:: WORK REQUIRED ::
Could you quote the records word for word from their very first line through the line that contains "should pyautogui.click(x=52, y=556).", including that line?
·····
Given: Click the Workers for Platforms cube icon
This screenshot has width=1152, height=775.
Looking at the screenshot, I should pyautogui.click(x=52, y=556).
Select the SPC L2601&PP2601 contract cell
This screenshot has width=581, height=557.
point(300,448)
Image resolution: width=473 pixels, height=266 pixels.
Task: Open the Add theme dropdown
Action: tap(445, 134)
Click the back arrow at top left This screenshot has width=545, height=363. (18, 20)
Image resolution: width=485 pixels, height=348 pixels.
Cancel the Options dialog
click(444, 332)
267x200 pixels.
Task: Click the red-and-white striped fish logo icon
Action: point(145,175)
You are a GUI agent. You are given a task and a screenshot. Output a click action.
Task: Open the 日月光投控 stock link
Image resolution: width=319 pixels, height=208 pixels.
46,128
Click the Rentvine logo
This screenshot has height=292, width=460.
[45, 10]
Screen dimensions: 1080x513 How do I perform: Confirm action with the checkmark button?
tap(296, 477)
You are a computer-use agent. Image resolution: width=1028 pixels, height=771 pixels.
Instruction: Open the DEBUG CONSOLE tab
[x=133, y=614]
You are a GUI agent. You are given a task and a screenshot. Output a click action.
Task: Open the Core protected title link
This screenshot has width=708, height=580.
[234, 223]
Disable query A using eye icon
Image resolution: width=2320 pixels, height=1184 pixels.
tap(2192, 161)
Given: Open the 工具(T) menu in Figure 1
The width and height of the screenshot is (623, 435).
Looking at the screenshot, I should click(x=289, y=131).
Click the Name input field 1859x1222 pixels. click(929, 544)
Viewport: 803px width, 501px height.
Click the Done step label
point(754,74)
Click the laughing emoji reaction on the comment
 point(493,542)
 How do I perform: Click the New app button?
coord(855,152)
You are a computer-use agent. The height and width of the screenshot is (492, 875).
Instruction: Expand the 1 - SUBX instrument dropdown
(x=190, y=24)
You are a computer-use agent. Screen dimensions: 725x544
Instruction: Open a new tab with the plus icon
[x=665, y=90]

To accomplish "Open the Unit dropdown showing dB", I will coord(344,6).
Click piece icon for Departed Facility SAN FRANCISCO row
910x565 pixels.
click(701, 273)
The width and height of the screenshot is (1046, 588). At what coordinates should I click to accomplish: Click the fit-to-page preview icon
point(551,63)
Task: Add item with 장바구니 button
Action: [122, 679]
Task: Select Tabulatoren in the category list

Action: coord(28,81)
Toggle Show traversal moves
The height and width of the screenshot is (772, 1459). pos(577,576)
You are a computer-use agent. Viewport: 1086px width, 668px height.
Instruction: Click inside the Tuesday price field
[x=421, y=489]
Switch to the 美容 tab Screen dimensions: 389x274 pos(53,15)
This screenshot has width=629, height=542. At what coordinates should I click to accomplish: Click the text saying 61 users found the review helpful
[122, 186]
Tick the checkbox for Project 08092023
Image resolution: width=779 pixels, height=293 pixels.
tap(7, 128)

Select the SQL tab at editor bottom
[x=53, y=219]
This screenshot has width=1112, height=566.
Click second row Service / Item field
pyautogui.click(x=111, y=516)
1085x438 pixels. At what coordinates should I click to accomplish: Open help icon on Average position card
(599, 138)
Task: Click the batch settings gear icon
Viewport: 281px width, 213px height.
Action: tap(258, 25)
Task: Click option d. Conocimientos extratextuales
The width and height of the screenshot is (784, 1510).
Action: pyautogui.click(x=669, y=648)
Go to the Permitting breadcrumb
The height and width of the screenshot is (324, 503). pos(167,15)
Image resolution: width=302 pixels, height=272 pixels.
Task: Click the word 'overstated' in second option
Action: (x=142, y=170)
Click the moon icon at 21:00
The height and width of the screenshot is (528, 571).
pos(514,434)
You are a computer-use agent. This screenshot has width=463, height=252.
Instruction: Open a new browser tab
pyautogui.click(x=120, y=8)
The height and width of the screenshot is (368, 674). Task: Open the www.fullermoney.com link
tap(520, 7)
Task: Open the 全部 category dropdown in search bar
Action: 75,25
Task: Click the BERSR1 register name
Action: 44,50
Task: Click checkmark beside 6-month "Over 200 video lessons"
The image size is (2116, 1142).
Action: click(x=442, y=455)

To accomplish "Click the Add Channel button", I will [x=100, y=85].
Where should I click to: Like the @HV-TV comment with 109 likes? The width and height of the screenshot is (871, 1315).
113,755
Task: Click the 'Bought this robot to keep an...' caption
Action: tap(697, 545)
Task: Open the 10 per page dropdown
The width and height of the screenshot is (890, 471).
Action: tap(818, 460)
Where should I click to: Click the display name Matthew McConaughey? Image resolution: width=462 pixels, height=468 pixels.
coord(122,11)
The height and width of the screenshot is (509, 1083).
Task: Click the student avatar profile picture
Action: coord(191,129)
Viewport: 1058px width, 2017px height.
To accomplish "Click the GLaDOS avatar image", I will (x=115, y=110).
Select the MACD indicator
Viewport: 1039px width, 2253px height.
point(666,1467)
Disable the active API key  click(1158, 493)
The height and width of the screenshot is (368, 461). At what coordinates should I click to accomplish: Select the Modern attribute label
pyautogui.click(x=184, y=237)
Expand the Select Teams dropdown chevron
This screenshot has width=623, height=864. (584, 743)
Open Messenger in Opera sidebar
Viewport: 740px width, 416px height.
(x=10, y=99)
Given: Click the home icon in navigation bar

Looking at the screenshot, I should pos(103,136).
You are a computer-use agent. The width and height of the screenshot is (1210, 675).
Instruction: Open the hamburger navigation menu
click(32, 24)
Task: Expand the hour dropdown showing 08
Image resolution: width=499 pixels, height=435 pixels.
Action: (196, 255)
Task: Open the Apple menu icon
·····
:: FINAL RESULT ::
Given: Click the Workers for Platforms cube icon
This screenshot has width=1152, height=775.
Looking at the screenshot, I should pyautogui.click(x=52, y=556).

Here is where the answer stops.